# Task details:
Search the records for the string "agent", then copy each line where it appears.

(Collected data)
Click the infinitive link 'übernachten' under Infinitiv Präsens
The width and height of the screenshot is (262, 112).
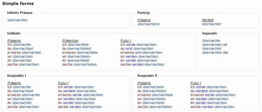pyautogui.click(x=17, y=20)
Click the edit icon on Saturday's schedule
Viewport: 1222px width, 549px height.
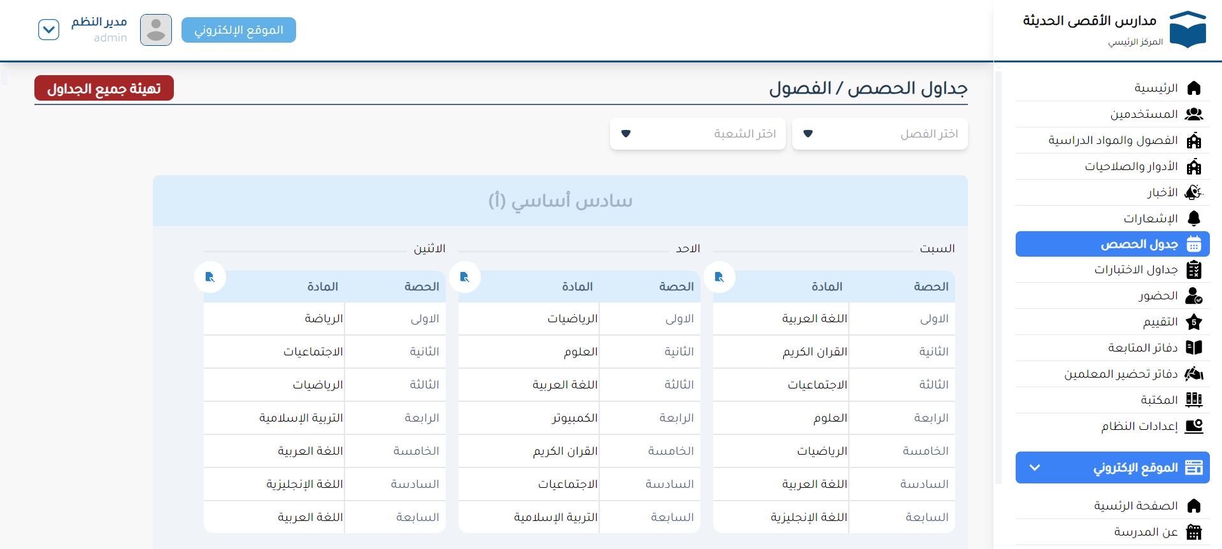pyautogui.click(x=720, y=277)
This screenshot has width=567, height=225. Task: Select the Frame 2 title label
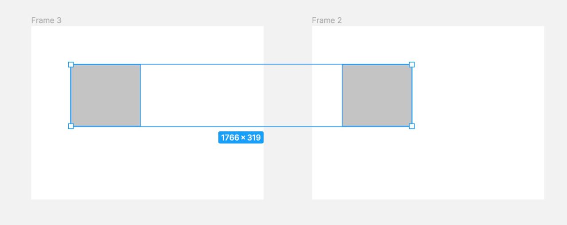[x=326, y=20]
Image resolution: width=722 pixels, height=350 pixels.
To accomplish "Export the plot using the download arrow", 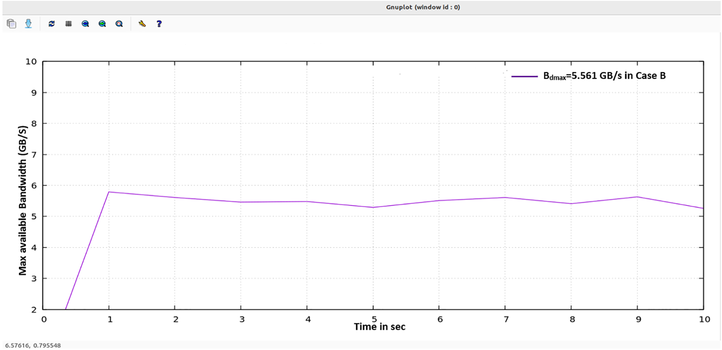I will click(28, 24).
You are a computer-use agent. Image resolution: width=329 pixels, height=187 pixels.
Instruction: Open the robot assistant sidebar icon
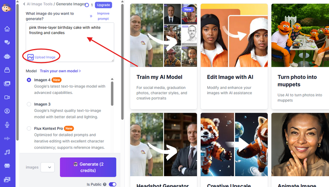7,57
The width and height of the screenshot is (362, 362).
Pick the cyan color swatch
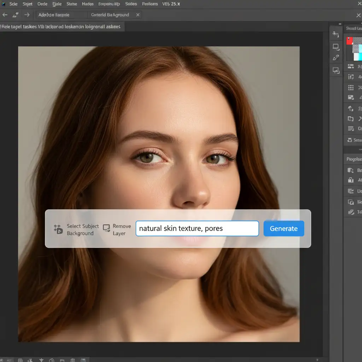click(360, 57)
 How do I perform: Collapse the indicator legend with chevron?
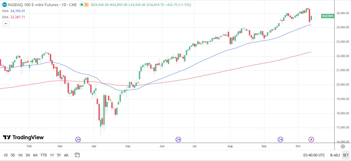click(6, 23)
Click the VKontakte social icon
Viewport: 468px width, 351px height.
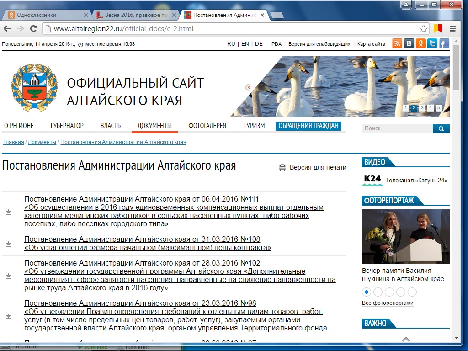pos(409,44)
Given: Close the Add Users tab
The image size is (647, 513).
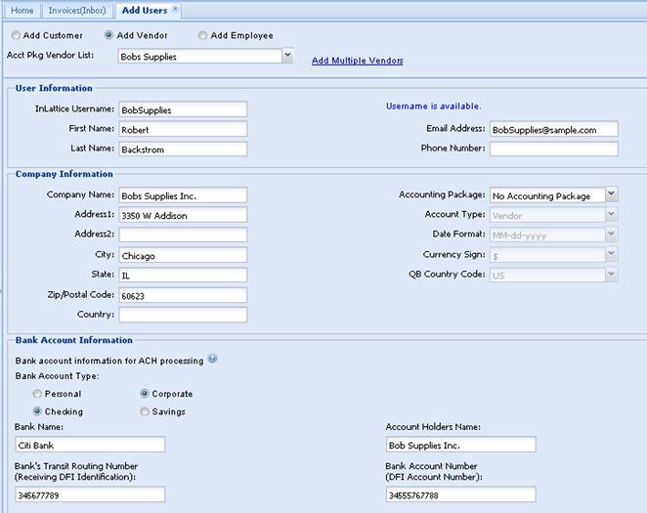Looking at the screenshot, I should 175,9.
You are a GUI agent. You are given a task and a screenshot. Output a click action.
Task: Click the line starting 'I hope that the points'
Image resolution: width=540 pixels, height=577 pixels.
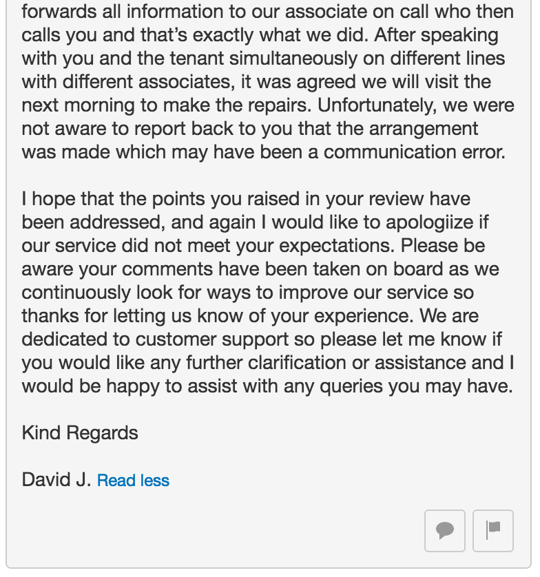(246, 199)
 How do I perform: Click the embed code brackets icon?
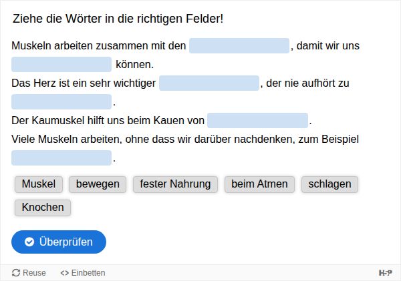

# Response box:
You are a computer-use agent. Image resolution: width=329 pixels, height=187 pixels.
You are a GUI agent. You are given a task and a screenshot. Output a click action.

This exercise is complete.